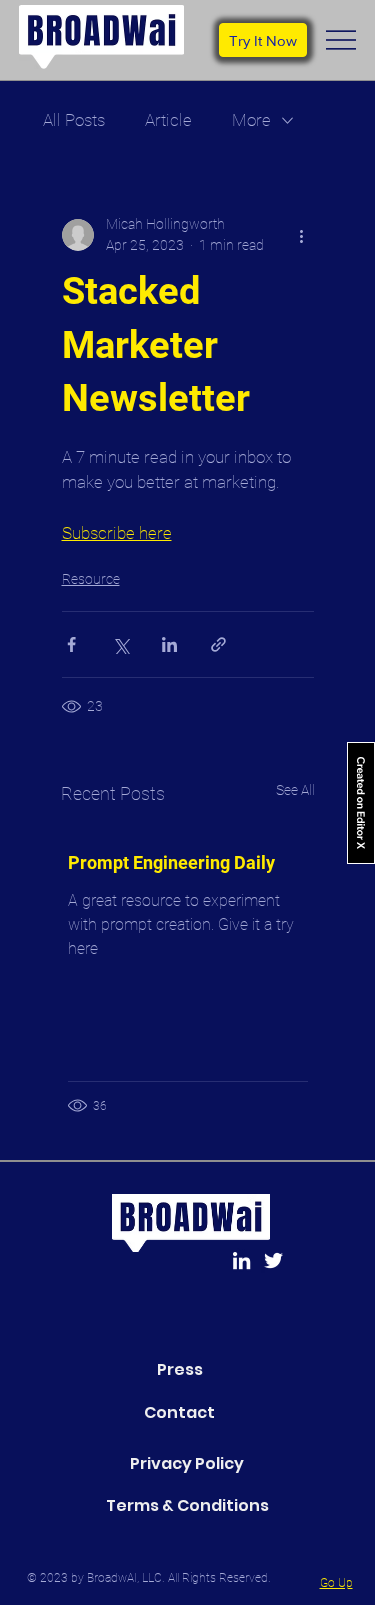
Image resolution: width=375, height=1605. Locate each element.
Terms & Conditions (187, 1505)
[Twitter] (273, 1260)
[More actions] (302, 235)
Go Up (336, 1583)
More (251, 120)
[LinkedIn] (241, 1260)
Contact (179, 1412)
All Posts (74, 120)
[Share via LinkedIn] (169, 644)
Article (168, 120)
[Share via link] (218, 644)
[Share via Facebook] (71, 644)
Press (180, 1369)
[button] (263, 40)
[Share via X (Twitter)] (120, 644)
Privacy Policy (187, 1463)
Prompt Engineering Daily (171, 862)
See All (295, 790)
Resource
○ ○ ○
### [WHAT THE TASK REQUIRES]
Begin at the first line of the data above and repeat each line exactly, stopping after the line containing "[Share via Facebook] (71, 644)". Omit the pictures.

### [EXPECTED OUTPUT]
Image resolution: width=375, height=1605. Locate each element.
Terms & Conditions (187, 1505)
[Twitter] (273, 1260)
[More actions] (302, 235)
Go Up (336, 1583)
More (251, 120)
[LinkedIn] (241, 1260)
Contact (179, 1412)
All Posts (74, 120)
[Share via LinkedIn] (169, 644)
Article (168, 120)
[Share via link] (218, 644)
[Share via Facebook] (71, 644)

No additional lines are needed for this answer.